Task statement
Your task is to transcribe the entries below exactly, from their first line down to the line containing "Enable the Issues only checkbox", and to stop there.

Exercise data
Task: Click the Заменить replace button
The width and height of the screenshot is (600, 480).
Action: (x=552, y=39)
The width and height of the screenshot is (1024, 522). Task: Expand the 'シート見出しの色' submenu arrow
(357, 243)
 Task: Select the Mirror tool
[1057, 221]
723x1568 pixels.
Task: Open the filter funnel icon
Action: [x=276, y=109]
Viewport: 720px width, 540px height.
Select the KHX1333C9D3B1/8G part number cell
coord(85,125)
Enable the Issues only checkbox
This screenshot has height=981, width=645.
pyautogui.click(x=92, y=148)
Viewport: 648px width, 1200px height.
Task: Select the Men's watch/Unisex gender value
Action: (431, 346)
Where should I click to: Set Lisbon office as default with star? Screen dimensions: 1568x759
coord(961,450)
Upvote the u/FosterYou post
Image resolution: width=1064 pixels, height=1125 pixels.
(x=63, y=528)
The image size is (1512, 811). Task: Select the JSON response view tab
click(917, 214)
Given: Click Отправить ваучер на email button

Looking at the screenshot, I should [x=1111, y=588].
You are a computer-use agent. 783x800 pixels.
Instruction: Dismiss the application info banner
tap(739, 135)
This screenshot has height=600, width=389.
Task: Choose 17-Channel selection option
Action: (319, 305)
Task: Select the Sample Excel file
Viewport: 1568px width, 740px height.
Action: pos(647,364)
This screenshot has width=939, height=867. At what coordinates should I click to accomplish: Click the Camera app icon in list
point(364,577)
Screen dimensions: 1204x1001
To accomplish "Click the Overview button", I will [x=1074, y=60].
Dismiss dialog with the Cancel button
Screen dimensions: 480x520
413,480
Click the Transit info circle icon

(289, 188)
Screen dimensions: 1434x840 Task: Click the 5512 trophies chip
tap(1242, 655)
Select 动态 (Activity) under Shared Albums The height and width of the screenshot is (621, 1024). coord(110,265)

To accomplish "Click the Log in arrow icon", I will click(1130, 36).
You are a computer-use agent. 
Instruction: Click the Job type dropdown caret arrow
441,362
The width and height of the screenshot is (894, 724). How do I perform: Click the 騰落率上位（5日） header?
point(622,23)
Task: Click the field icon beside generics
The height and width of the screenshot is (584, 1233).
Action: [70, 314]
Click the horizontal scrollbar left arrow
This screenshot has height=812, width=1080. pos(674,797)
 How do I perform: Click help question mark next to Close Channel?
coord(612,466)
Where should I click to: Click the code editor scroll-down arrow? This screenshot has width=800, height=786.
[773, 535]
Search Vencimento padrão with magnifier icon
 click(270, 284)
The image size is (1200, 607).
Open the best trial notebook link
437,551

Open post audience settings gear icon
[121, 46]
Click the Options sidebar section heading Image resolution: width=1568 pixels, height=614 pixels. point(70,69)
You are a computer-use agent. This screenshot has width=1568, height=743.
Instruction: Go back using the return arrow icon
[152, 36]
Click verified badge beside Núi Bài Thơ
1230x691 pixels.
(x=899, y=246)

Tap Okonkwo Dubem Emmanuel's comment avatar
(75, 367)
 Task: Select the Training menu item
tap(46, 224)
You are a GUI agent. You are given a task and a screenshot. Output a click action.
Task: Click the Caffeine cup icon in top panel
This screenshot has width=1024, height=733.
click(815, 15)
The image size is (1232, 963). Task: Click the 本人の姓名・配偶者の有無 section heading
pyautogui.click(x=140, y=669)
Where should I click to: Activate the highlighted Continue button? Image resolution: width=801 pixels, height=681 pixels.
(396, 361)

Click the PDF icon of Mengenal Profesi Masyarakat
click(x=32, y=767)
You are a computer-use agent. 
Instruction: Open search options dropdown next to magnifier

Solution
Task: Click the Заменить replace button
The width and height of the screenshot is (600, 480).
Action: (x=552, y=39)
The width and height of the screenshot is (1024, 522). Task: Expand the 'シート見出しの色' submenu arrow
(357, 243)
 Task: Select the Mirror tool
[1057, 221]
723x1568 pixels.
Task: Open the filter funnel icon
Action: [x=276, y=109]
Viewport: 720px width, 540px height.
Select the KHX1333C9D3B1/8G part number cell
coord(85,125)
Enable the Issues only checkbox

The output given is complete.